Start of EXTRACTED INFORMATION

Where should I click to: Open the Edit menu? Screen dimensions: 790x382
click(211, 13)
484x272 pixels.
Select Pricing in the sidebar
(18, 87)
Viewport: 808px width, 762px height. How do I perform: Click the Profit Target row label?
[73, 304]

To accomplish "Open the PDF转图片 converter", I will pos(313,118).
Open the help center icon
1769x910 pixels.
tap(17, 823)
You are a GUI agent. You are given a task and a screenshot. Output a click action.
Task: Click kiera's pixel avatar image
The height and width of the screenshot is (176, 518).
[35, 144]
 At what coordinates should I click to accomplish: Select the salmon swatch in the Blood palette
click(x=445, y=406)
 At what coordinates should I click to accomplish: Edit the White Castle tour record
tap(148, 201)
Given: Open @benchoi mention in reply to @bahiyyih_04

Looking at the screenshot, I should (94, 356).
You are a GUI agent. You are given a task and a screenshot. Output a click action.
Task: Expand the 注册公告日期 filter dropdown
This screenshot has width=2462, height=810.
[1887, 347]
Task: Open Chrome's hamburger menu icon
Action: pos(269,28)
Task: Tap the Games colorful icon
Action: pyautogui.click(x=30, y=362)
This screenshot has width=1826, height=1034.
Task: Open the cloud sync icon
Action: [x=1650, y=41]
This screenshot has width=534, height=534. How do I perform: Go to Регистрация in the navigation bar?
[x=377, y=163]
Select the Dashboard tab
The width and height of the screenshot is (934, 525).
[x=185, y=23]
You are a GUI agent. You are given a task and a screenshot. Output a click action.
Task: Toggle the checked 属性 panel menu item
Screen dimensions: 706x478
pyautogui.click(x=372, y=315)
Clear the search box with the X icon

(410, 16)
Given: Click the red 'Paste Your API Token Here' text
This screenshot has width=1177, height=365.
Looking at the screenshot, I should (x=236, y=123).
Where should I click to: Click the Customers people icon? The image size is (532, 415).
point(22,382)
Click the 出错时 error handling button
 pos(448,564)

End of EXTRACTED INFORMATION

* [SHORT TASK]:
Repeat the lines exactly, beginning at the line that contains "This screenshot has width=534, height=534." and continuing through the end of the records.

* [WORKED ANSWER]:
This screenshot has width=534, height=534. How do I perform: Go to Регистрация in the navigation bar?
[x=377, y=163]
Select the Dashboard tab
The width and height of the screenshot is (934, 525).
[x=185, y=23]
You are a GUI agent. You are given a task and a screenshot. Output a click action.
Task: Toggle the checked 属性 panel menu item
Screen dimensions: 706x478
pyautogui.click(x=372, y=315)
Clear the search box with the X icon

(410, 16)
Given: Click the red 'Paste Your API Token Here' text
This screenshot has width=1177, height=365.
Looking at the screenshot, I should (x=236, y=123).
Where should I click to: Click the Customers people icon? The image size is (532, 415).
point(22,382)
Click the 出错时 error handling button
 pos(448,564)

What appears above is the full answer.